Data extracted from a collection
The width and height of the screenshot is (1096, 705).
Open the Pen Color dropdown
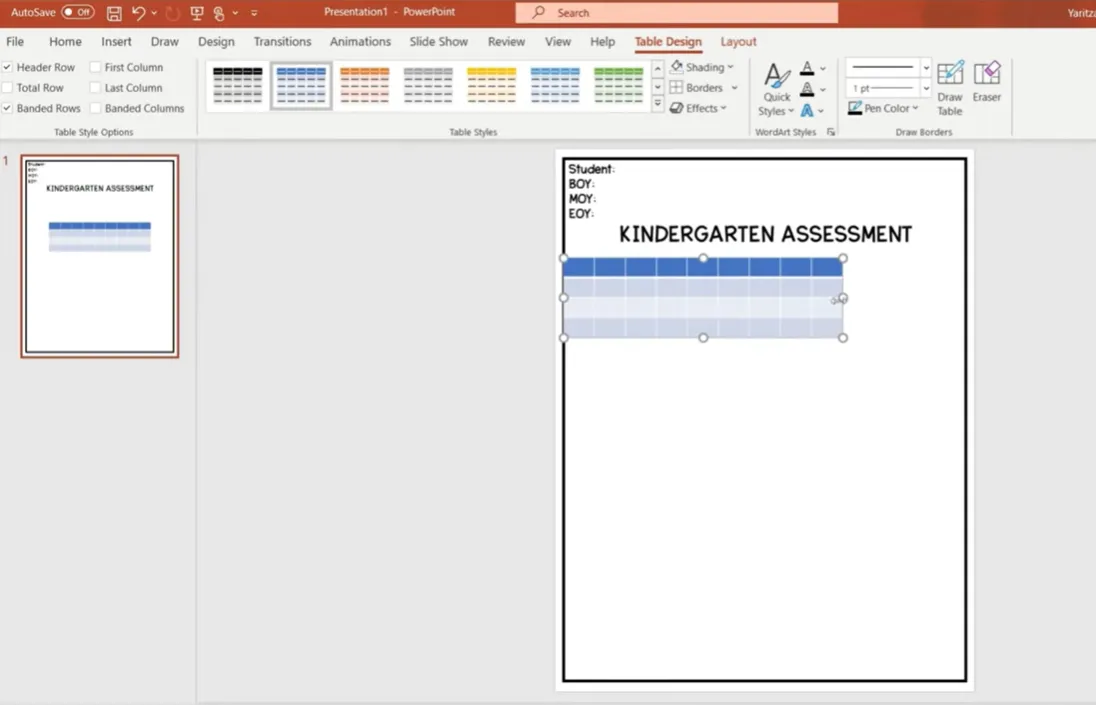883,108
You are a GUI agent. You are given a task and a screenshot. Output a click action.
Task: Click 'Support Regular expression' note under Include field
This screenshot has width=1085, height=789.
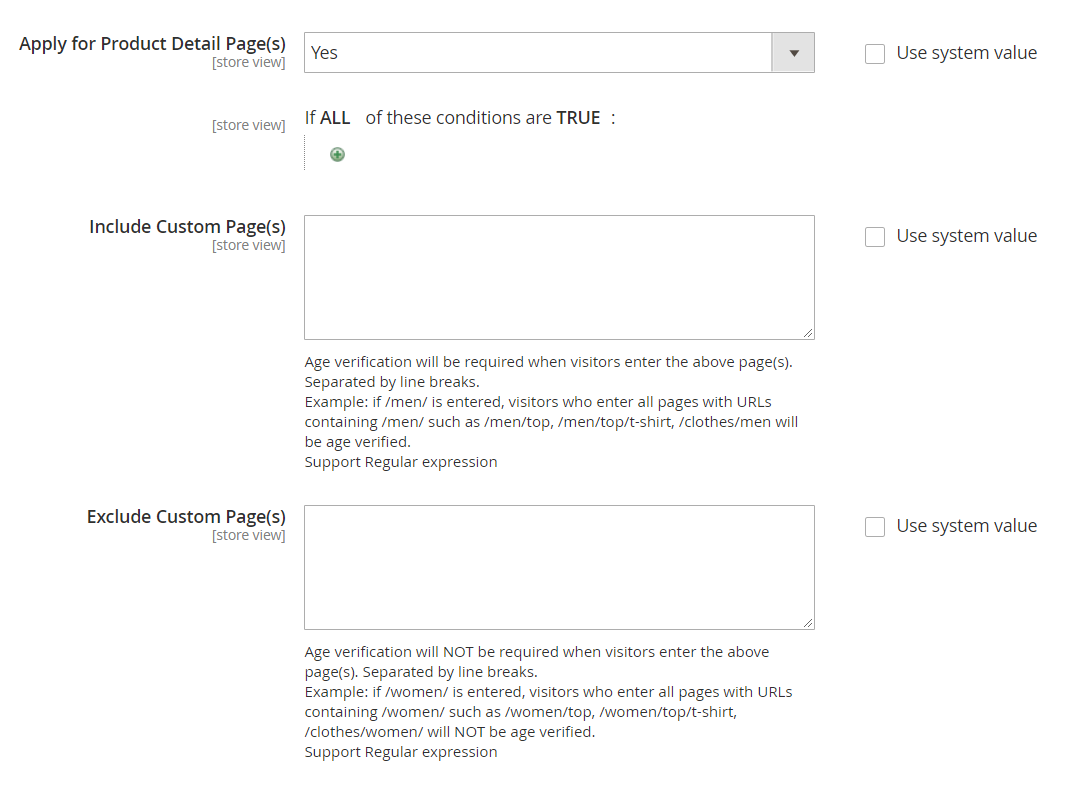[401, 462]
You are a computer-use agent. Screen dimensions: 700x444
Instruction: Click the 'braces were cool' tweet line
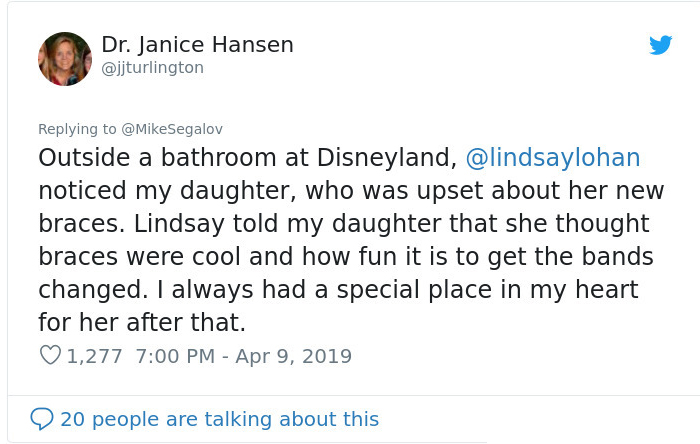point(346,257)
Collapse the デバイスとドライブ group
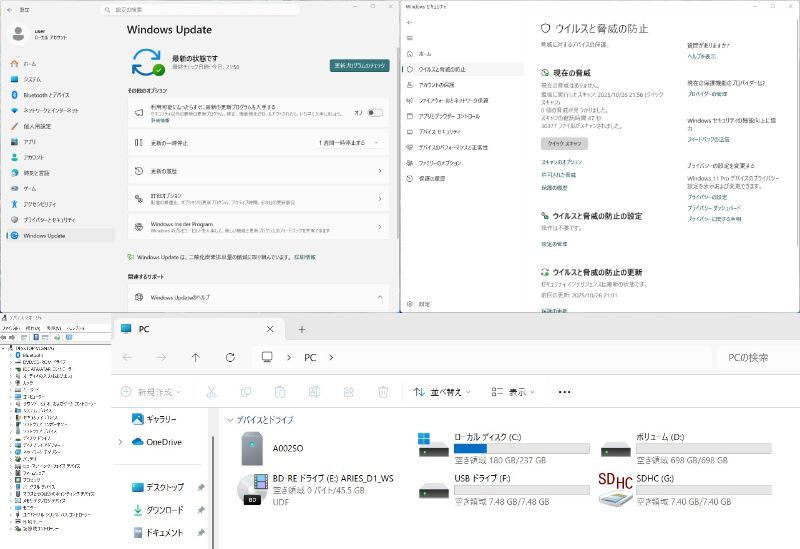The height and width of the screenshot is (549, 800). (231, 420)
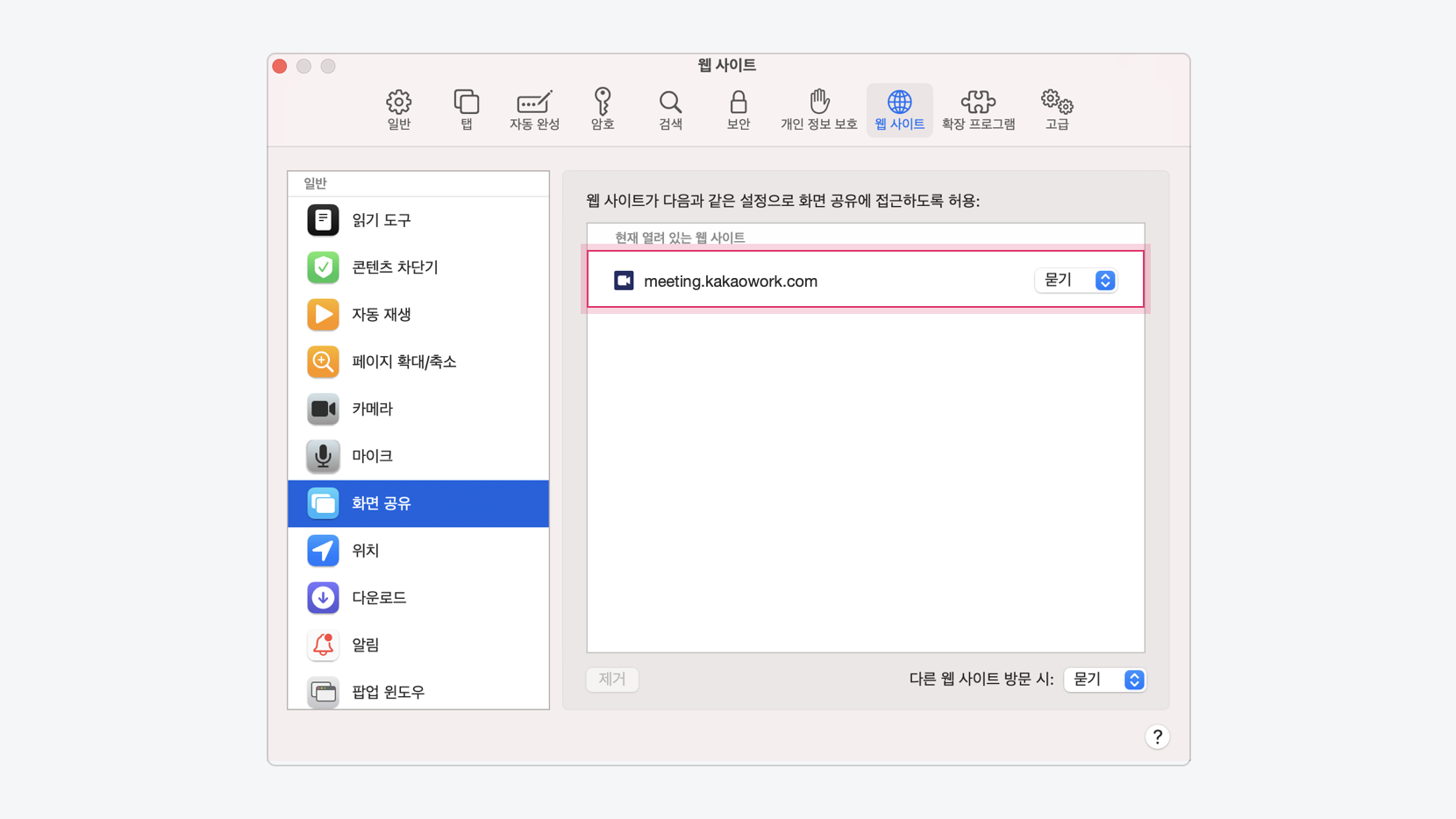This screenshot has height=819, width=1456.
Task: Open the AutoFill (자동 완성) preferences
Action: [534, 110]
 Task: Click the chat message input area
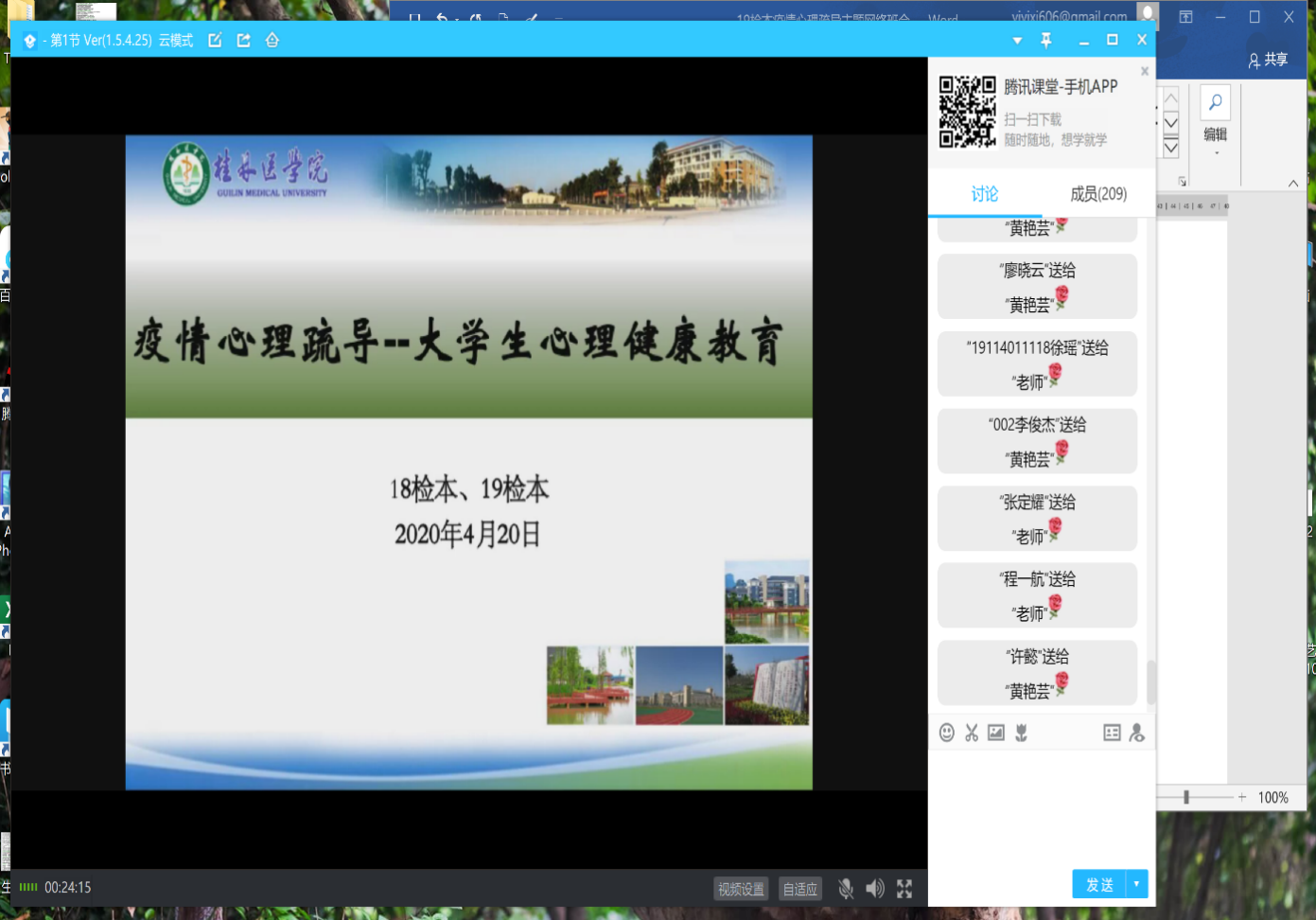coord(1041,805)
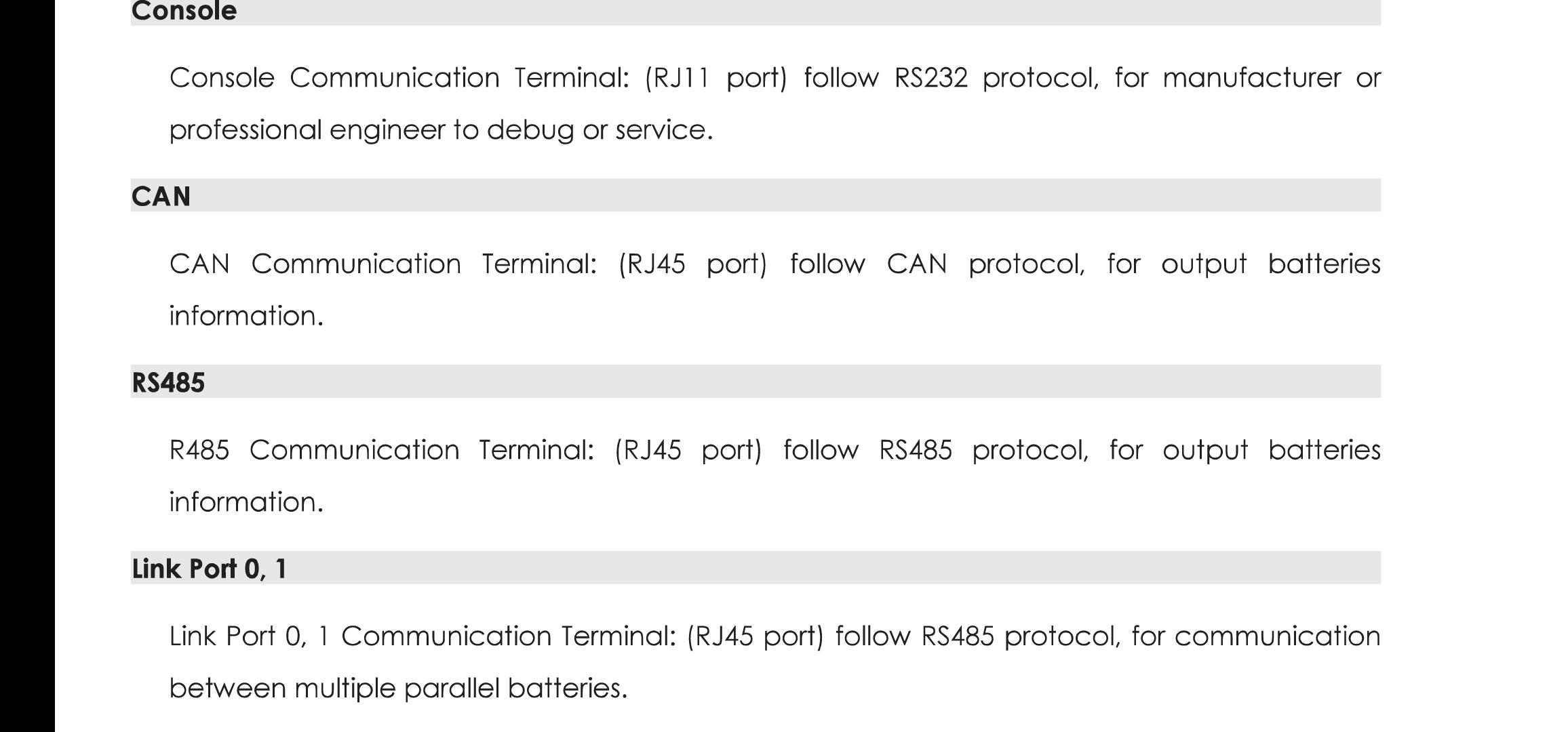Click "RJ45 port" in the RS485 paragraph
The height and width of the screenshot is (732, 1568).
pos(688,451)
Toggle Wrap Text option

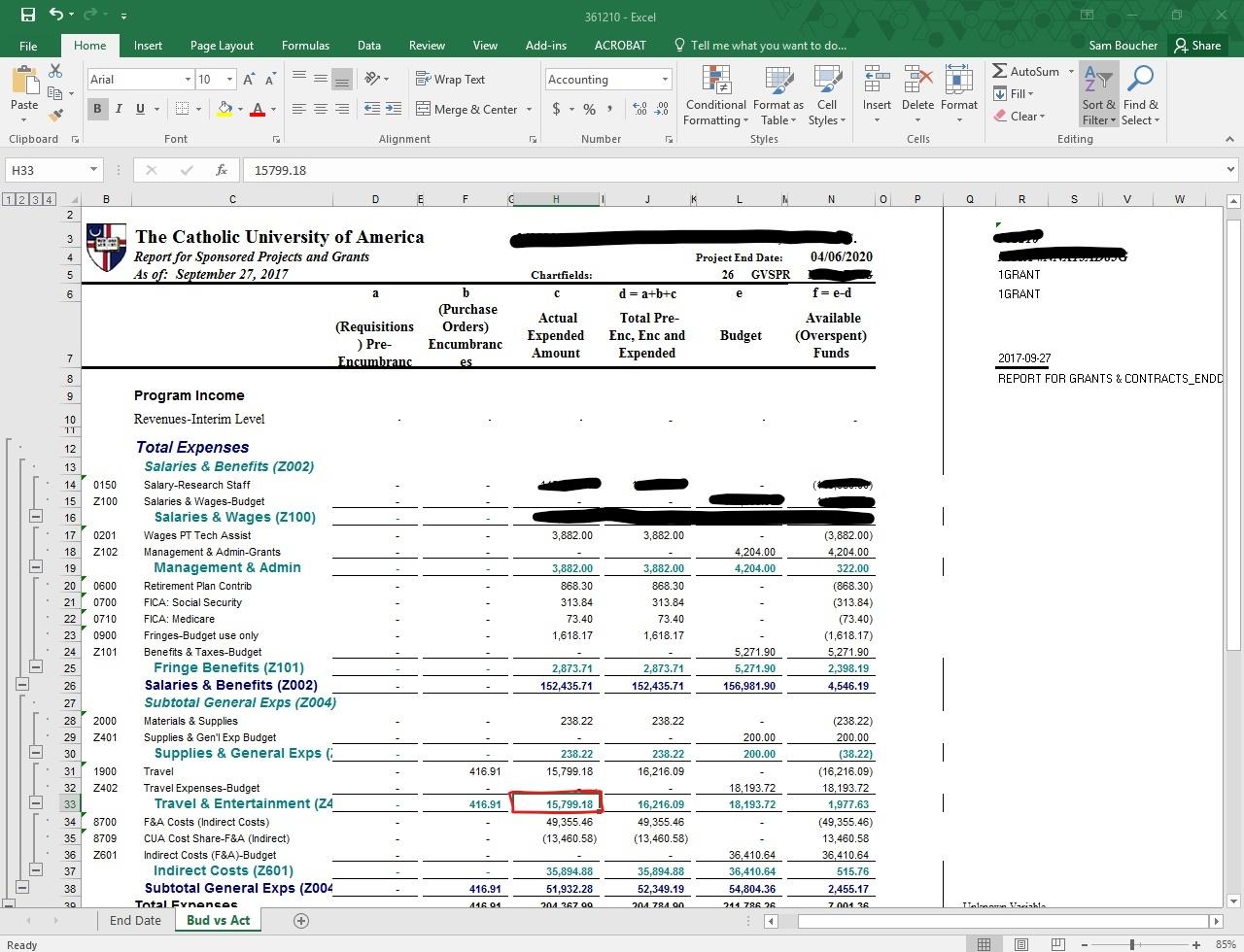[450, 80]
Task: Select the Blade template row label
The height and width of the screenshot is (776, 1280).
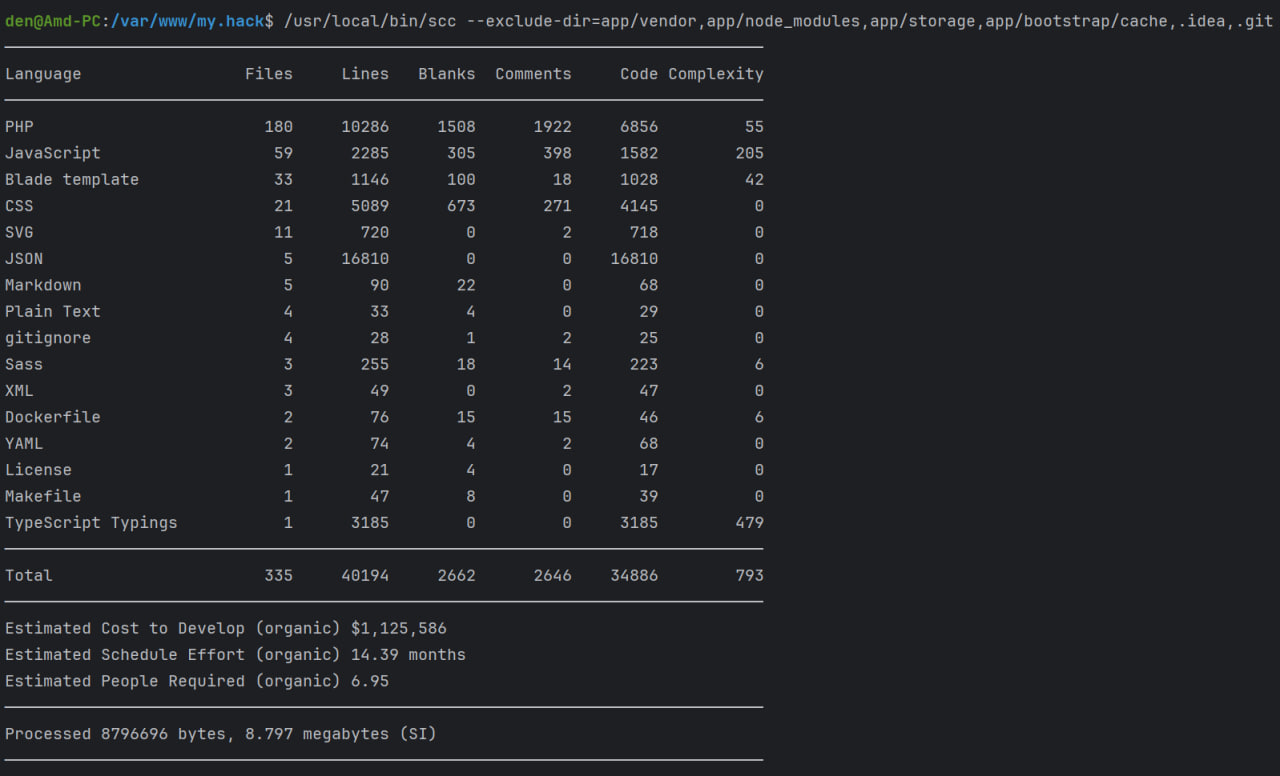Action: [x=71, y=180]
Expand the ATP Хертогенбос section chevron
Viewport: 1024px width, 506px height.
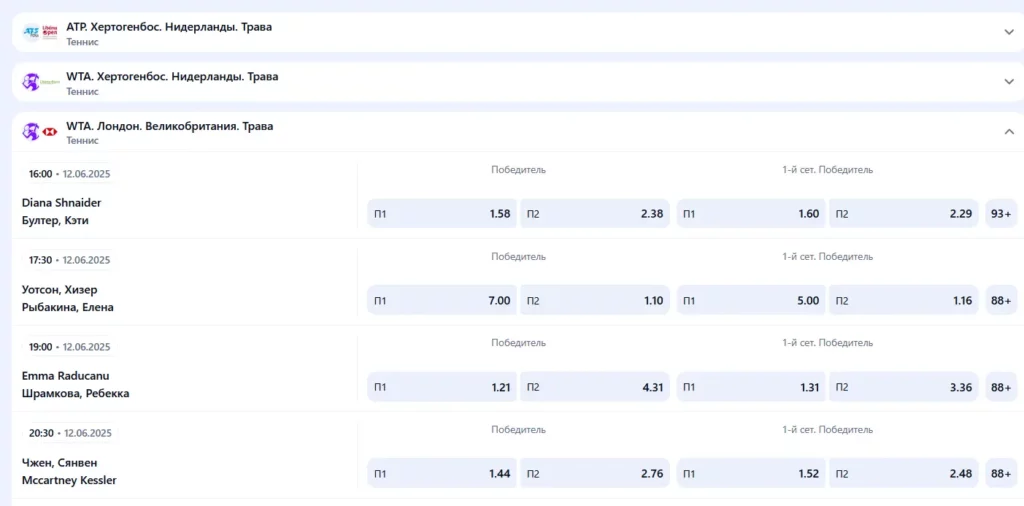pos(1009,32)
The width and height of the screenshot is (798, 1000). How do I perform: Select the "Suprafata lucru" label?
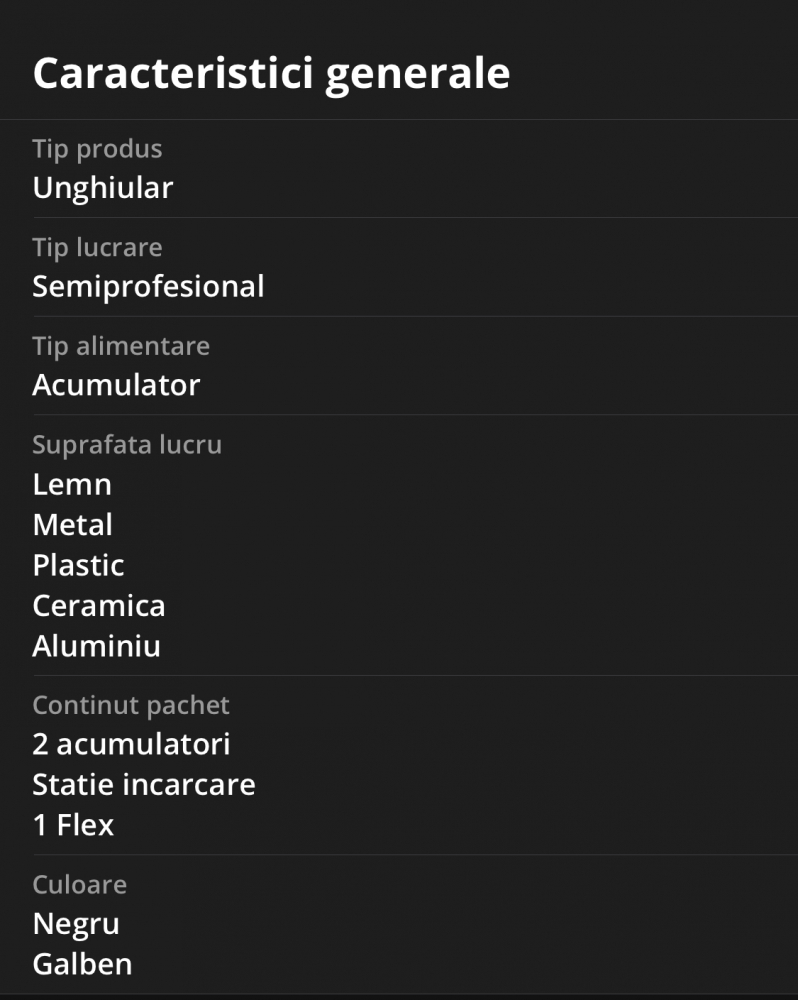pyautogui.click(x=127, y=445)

## [What the exercise asks]
Write out exactly, please, the lines that start at the one containing "The width and height of the screenshot is (798, 1000)." and run through the final line of the entries, both included, leaving pictures out.

## [Result of this task]
The width and height of the screenshot is (798, 1000). How do I perform: Select the "Suprafata lucru" label?
pyautogui.click(x=127, y=445)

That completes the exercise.